In 2018, Tesla paid Mr. Speedwell nearly $10 million, almost entirely in stock options, to cover three years of his board tenure. He did not respond to requests for comment.

Antonio Gracias, an investor who was on Tesla’s board of directors until last year, admitted in court that he had been with Mr Musk for more than 20 years and that the two had gone through “a lot of tough times” together brought them closer. He confirmed that he and Mr. Musk had vacationed together, stayed at each other’s homes, dined together and talked about their children. Mister. Gracias also admitted that it was Mr Musk’s second wedding and Kimbal Musk’s wedding and that he was with Mr Musk’s mother and sister. Mister. Gracias admitted he was with Mr Musk and described James Murdoch as “a great skier”.
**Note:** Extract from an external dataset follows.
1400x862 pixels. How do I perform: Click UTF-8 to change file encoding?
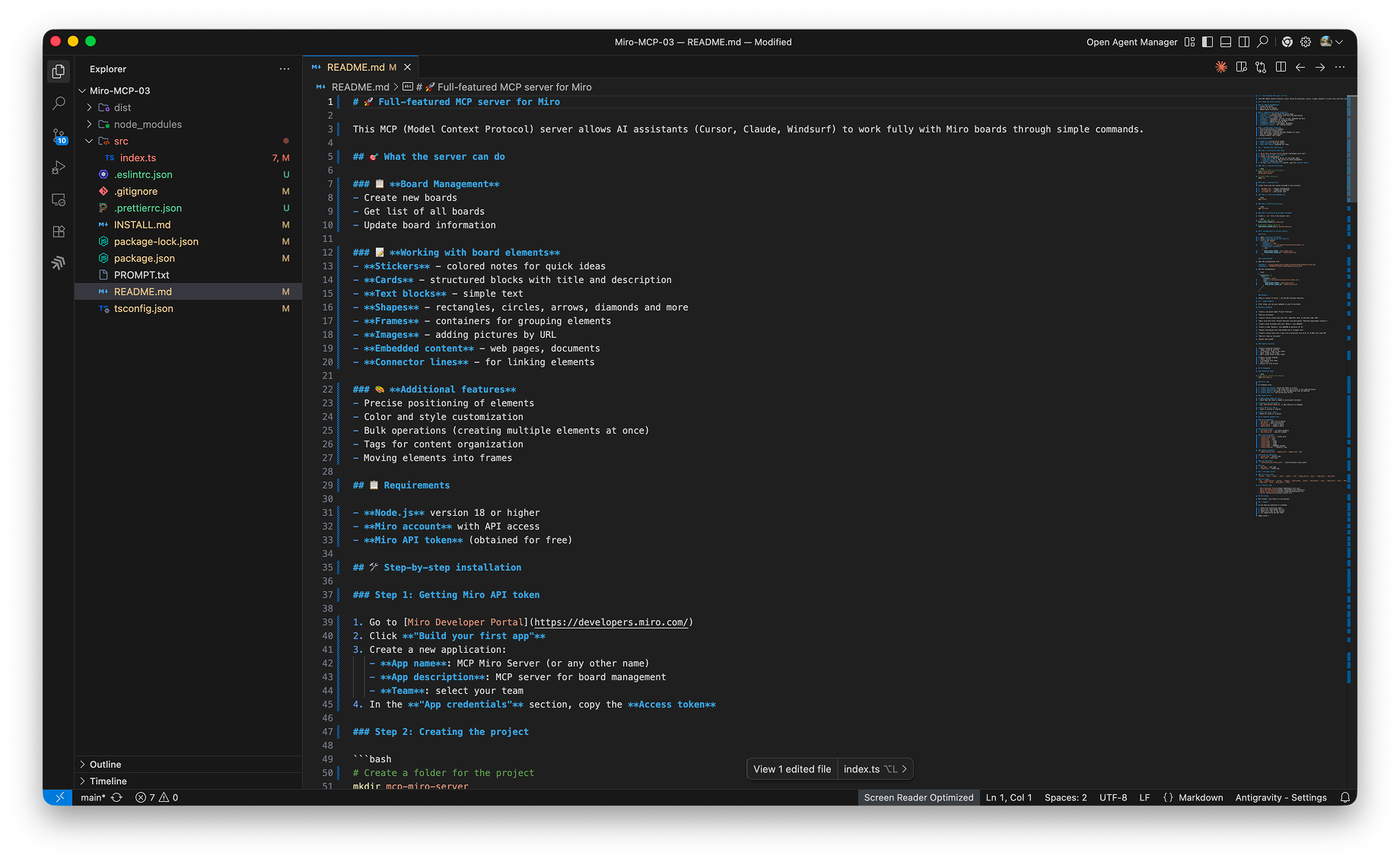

Mister. Gracias said he was able to maintain his independence while working with Mr Musk because of their “trusting and respectful relationship.” Mister. Gracias did not respond to requests for comment on this article.

In court Mr. Murdoch said he met Elon Musk in the late 1990s when Mr. Musk was working at a digital advertising business. The two got back together after Mr Murdoch, who was then living in the UK, bought one of the first Tesla vehicles to be sold in Europe, and Mr Musk reached out to thank him. Mister. Murdoch said he was with Mr Musk and his family. He also admitted to attending Kimbal Musk’s wedding, dining with Kimbal Musk and his wife, and personally investing in SpaceX. Mister. Murdoch also said he bought shares in Tesla before joining its board.

Since joining the Board of Directors in 2017, Mr. Murdoch has received $11 million, mostly in stock options, for being a Tesla director and has an equity stake in the company of more than $200 million, according to estimates based on Tesla’s securities disclosures. Mister. Murdoch didn’t respond to requests for comment about his Tesla holdings and whether the board was doing enough to ensure Mr. Musk didn’t get distracted.

Mister. Murdoch testified in the Delaware court that an executive committee is monitoring the situation on Twitter, adding that Mr. Musk had identified a possible successor at Tesla for the past few months, but did not say who it was.

In court last week, Mr. Musk tried to downplay conclusions that Tesla’s board was an elite circle of friends. When asked about his holiday with Mr Murdoch, he said his free time was less about leisure and more about getting work done, describing it as “email with a view”.